Die Fee der Nacht -24-

Wie wird der Mund einer Leiche verschlossen?

Petermann hatte am nächsten Morgen seine Kollegen los gejagt und dann die Ergebnisse ihrer Ermittlungen abgewartet. Die Zeit vertreib er sich scheinbar gelangweilt, indem er über eine Stunde lang von seinem Schreibtisch aus einen Baseball gegen das schwarze Brett an der Wand warf und ihn wieder auffing.
Das machte draußen auf dem Gang ein polterndes Geräusch und jeder im Dezernat wußte, daß Petermann keineswegs nur gelangweilt mit einem Ball spielte, sondern daß er intensiv nachdachte.

Die Beamten der ganzen Abteilung bemühten sich um rasches Arbeiten, zeigten dem Kriminalhauptkommissar gegenüber fast schon eine etwas übertrieben wirkende Höflichkeit; sie alle hatten auf irgendeine Weise ein schlechtes Gewissen. Ein schnell erledigter Fall ist ein guter Fall.
Ein Suizid, Aktendeckel zu, Fall gelöst, ab zu den Akten, nächster Fall.
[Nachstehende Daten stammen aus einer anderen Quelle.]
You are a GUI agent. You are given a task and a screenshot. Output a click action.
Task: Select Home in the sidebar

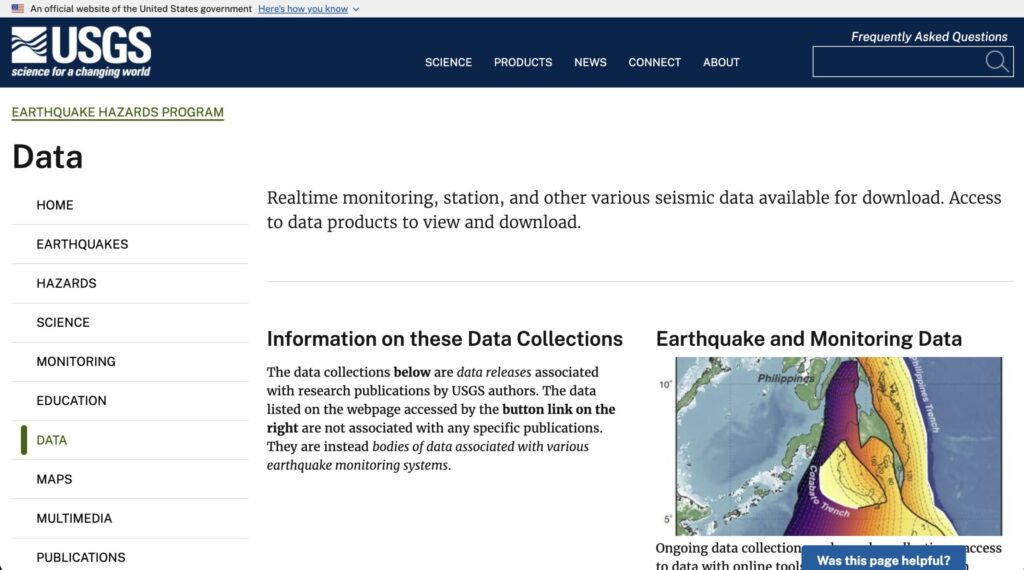[55, 205]
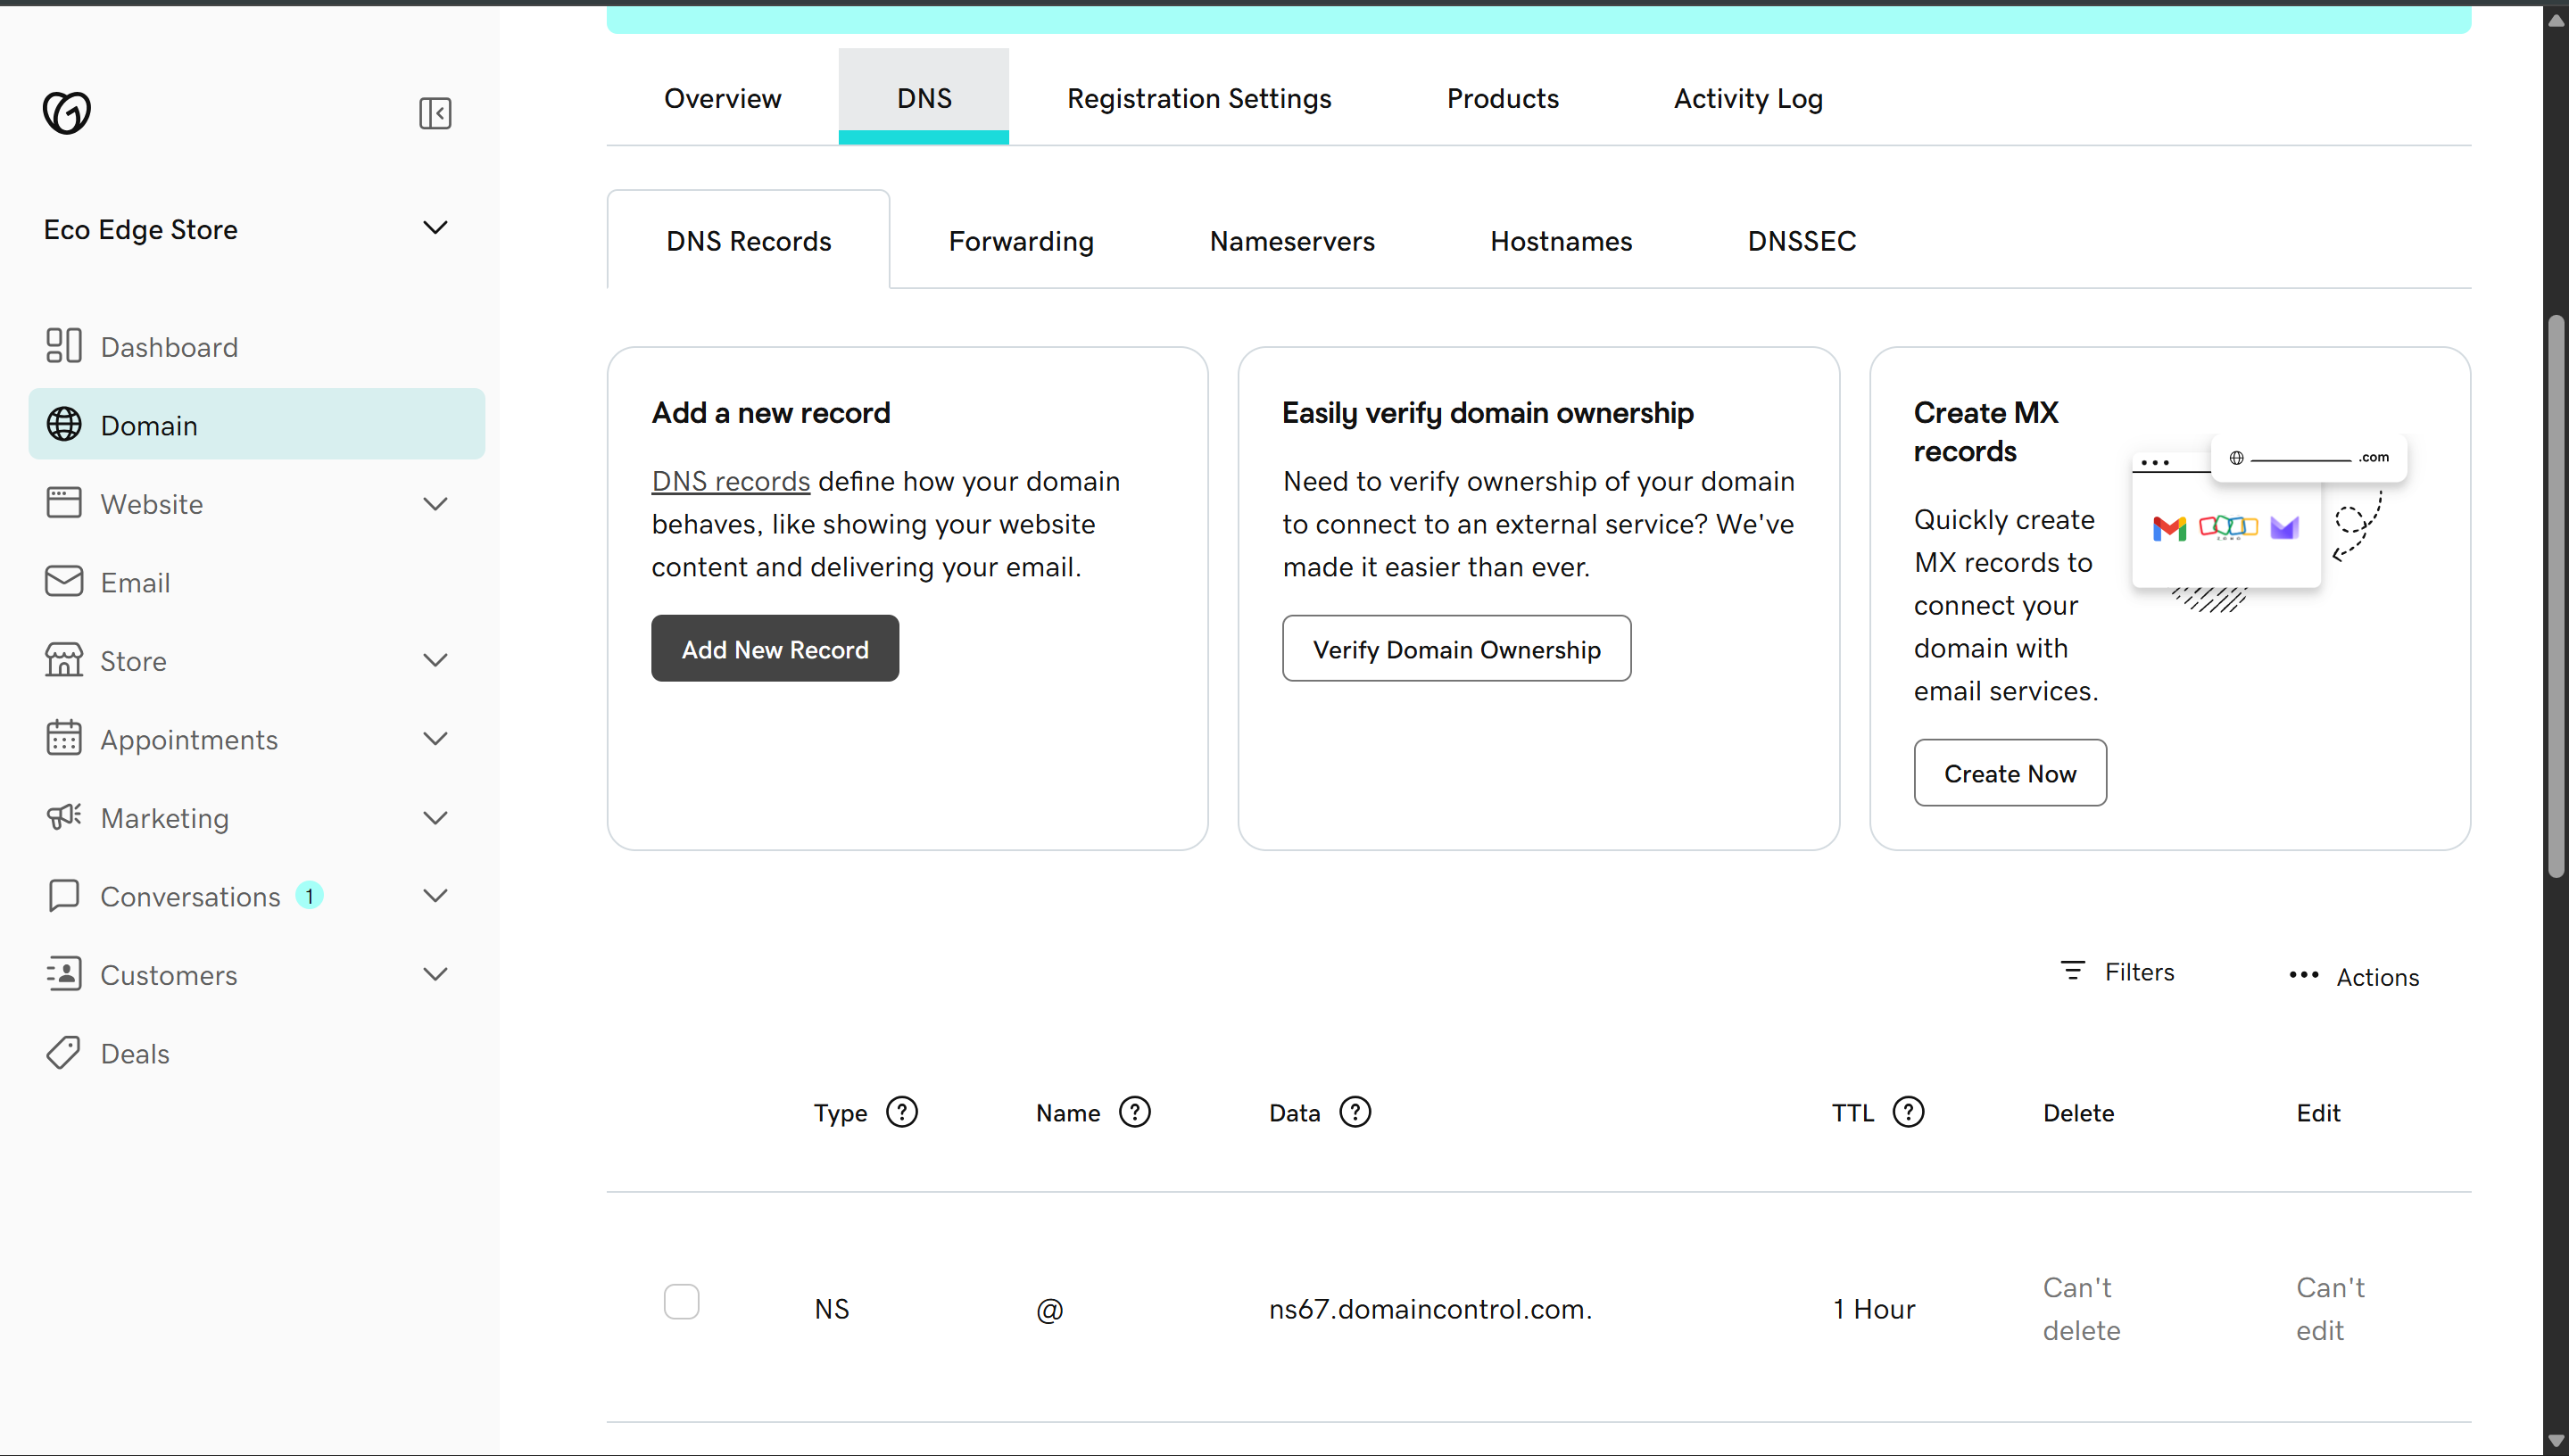Click the Add New Record button

tap(774, 648)
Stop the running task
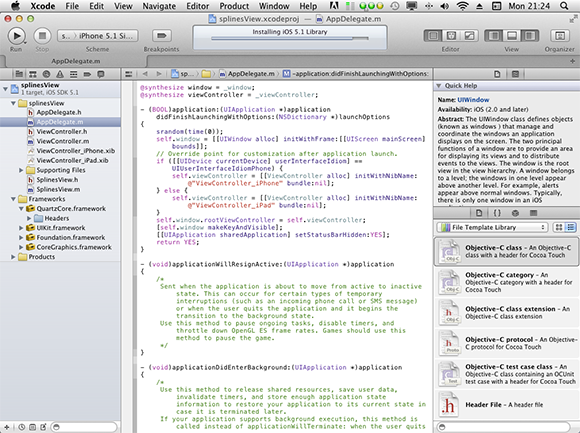Viewport: 580px width, 433px height. click(42, 36)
Das war ja auch von oben so gutgeheißen worden, das war ja auch alles schlüssig und dieser Petermann, ja, der alte Kauz, der war schon gut, vielleicht sogar der beste Ermittler überhaupt, aber vielleicht war er ja doch schon ein bißchen zu alt. So hatten die Kollegen gedacht, vielleicht nicht alle, aber vielleicht doch die meisten.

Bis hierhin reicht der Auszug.